Licenciement après un congé de maternité justifié par des raisons économiques liées à la pandémie de Covid-19 ainsi que par des difficultés à s’intégrer dans une équipe.

LEg

art 3, art 6

procédure

5.07.2022 Jugement du Tribunal civil de l’arrondissement de la Broye et du Nord vaudois 30.01.2023 Arrêt de la Cour d’appel civile du Tribunal cantonal vaudois (HC_2023_28)

résumé

Durant son congé de maternité, une conseillère en personnel négocie sans succès une réduction de son taux d’activité. Ayant finalement trouvé une place à temps plein en garderie pour son enfant, elle accepte de recommencer à travailler au taux de 100 %. Quelques jours avant la date convenue pour la reprise du travail, son employeuse, contrainte de réduire ses effectifs dans le contexte de la pandémie de Covid-19, lui signifie un licenciement pour des raisons économiques.
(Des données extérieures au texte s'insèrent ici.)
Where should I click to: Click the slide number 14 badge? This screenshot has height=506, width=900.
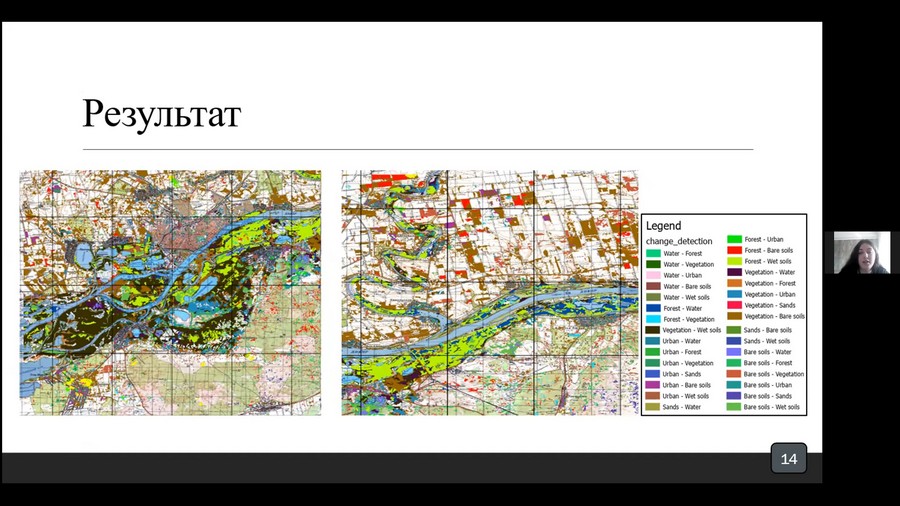[x=788, y=459]
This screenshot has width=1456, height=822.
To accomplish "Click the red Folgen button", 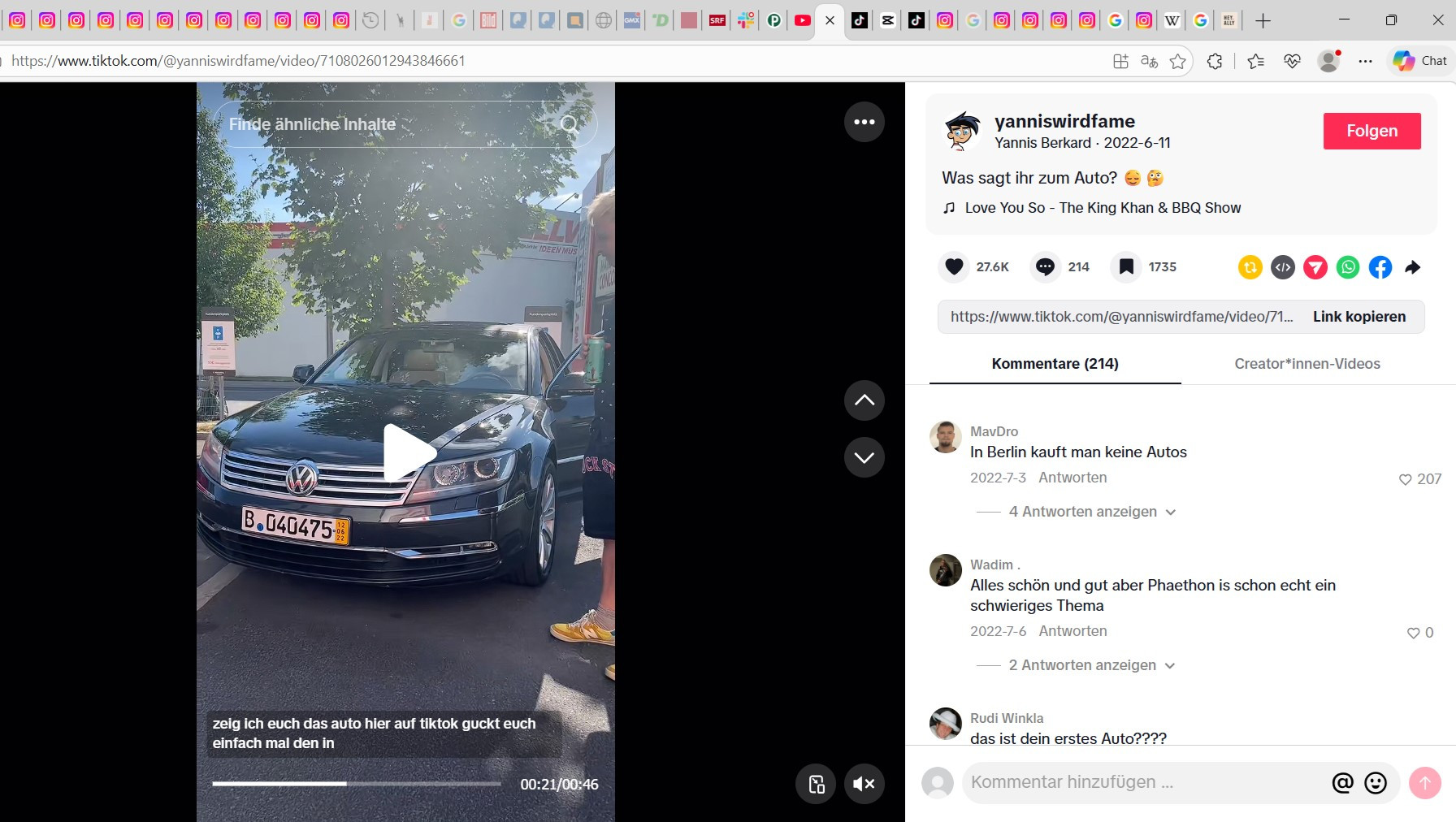I will 1372,131.
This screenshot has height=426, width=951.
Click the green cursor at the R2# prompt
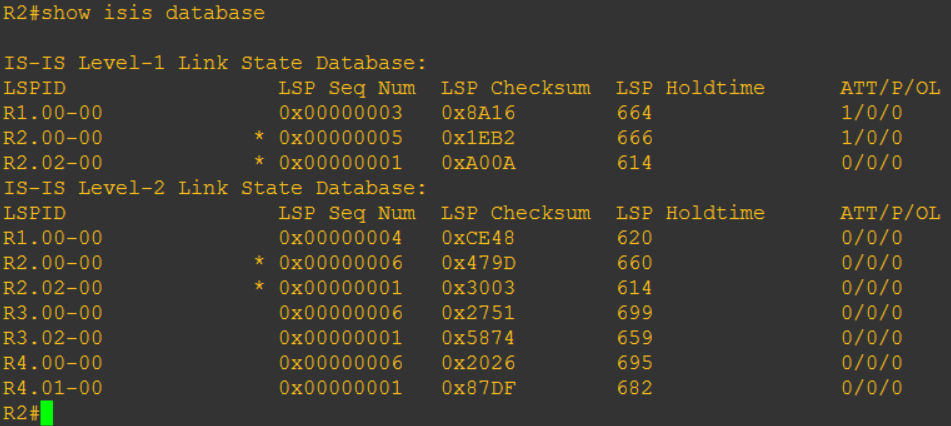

La travailleuse intente une action pour licenciement abusif. Malgré la proximité temporelle entre le retour du congé de maternité et la résiliation, la discrimination n’est pas jugée vraisemblable. Les motifs invoqués par l’employeuse semblent réels et non abusifs. La travailleuse perd son procès.

en fait

Durant l’été 2018, Mme T., conseillère en personnel, démissionne de son emploi auprès de E.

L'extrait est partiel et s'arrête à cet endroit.